Like every weekend, today I was spending time on writing application for my MSc thesis. Among few tasks I planned for today one was connected with sending messages / notifications to the internal discussion group of my dormitory using NNTP protocol.
Short research showed that this should be a piece of cake. Below small code snippet showing how to send message using library Apache Commons Net.
public class Main {
public static void main(String[] args) throws Exception {
NNTPClient client = new NNTPClient();
client.connect("news.ustronie.pw.edu.pl");
client.selectNewsgroup("pw.test");
Writer postArticle = client.postArticle();
SimpleNNTPHeader headers =
new SimpleNNTPHeader("Test Author <author@gmail.com>",
"Test kodowania polskich znaków"
);
headers.addNewsgroup("pw.test");
headers.addHeaderField("Mime-Version", "1.0");
headers.addHeaderField("Content-Type","text/plain; charset=UTF-8");
headers.addHeaderField("Content-Transfer-Encoding", "8bit");
postArticle.write(headers.toString());
postArticle.write("ąęóśłżźćń - test polskich znaków\r\n");
postArticle.close();
client.completePendingCommand();
client.disconnect();
}
}
Everything worked as expected until I started to use Polish characters in the message. Then instead of “ąęóśłżźćń” I saw strange characters.

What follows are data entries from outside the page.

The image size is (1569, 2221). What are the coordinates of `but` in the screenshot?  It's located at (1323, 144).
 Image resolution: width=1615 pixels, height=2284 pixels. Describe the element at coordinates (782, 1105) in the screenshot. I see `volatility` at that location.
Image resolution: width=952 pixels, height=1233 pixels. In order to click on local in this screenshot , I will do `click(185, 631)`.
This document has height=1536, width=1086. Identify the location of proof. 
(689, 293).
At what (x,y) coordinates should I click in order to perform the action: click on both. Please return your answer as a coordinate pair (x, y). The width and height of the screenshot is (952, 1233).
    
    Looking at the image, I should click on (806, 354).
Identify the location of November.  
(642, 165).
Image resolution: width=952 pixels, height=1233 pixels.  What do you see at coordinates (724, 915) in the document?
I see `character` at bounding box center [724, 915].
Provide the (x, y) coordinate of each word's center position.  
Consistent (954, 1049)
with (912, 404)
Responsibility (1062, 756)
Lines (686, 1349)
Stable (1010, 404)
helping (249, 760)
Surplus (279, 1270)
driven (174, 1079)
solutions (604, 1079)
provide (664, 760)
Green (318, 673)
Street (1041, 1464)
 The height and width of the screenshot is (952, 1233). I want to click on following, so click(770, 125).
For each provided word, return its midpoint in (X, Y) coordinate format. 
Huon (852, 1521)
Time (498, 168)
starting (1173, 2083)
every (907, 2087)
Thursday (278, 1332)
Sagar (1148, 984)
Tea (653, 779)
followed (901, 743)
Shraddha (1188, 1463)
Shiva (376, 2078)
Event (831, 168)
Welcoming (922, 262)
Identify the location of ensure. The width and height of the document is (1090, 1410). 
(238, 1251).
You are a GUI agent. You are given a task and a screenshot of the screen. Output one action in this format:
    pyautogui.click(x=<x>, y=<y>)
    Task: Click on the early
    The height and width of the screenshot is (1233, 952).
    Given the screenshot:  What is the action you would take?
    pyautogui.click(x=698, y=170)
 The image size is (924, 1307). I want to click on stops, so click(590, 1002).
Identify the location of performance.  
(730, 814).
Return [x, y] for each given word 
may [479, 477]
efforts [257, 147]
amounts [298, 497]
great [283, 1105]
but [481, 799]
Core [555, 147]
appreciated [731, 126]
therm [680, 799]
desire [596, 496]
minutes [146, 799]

To solve this problem I tried many things: changing encoding in the header, changing encoding in the NetBeans project or even changing encoding in my newsreader (yes, yes, I even started to blame poor Thunderbird :) ) but nothing helped. Then I decided to look into source code of Apache Commons Net library and after a short investigation I found source of all my problems: org.apache.commons.net.nntp.NNTP class:
public class NNTP extends SocketClient {
/*** The default NNTP port. Its value is 119 according to RFC 977. ***/
public static final int DEFAULT_PORT = 119;
// We have to ensure that the protocol communication is in ASCII
// but we use ISO-8859-1 just in case 8-bit characters cross
// the wire.
private static final String __DEFAULT_ENCODING = "ISO-8859-1";
// ...
/***
* Initiates control connections and gets initial reply, determining
* if the client is allowed to post to the server. Initializes
* {@link #_reader_} and {@link #_writer_} to wrap
* {@link SocketClient#_input_} and {@link SocketClient#_output_}.
***/
@Override
protected void _connectAction_() throws IOException
{
super._connectAction_();
_reader_ =
new BufferedReader(new InputStreamReader(_input_,
__DEFAULT_ENCODING));
_writer_ =
new BufferedWriter(new OutputStreamWriter(_output_,
__DEFAULT_ENCODING));
__getReply();
_isAllowedToPost = (_replyCode == NNTPReply.SERVER_READY_POSTING_ALLOWED);
}
// ...
}
As you can see the creation of both Reader and Writer uses ISO-8859-1 encoding which do not support Polish characters. And when I began to wonder how to build library after changing __DEFAULT_ENCODING to “UTF-8” I noticed pom.xml in the source file. Hallelujah! – I thought – Maven to the rescue 🙂
With Netbeans Maven plugin onboard I fixed encoding and ran all tests. To my surprise not all ended green. Quick question to Uncle Google and I knew that some tests fail on the systems with non-English default locale. Not to spend too much time on this issue I just commented out these tests and built new jar.
After that, all Polish character are properly sent to discussion group.